PROBLEM TO WORK ON:
Please give the count of lines below with the string "This" in them, and no other words.

SOURCE MATERIAL:

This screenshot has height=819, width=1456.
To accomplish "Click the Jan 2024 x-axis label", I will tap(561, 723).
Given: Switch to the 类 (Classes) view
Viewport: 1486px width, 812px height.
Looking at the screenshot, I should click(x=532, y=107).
...
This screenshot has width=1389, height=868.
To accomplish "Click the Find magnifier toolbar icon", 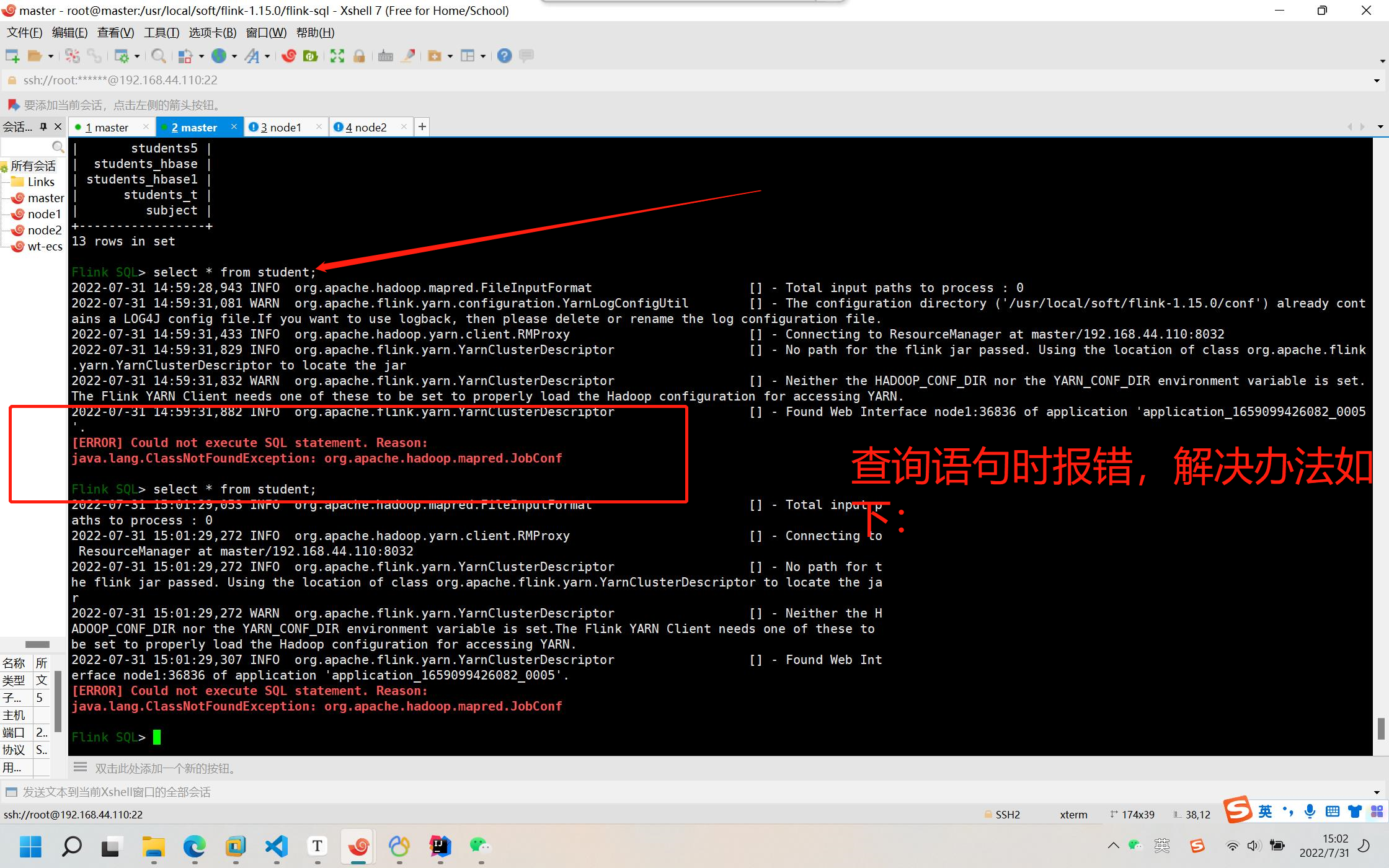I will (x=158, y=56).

WRITTEN RESPONSE:
2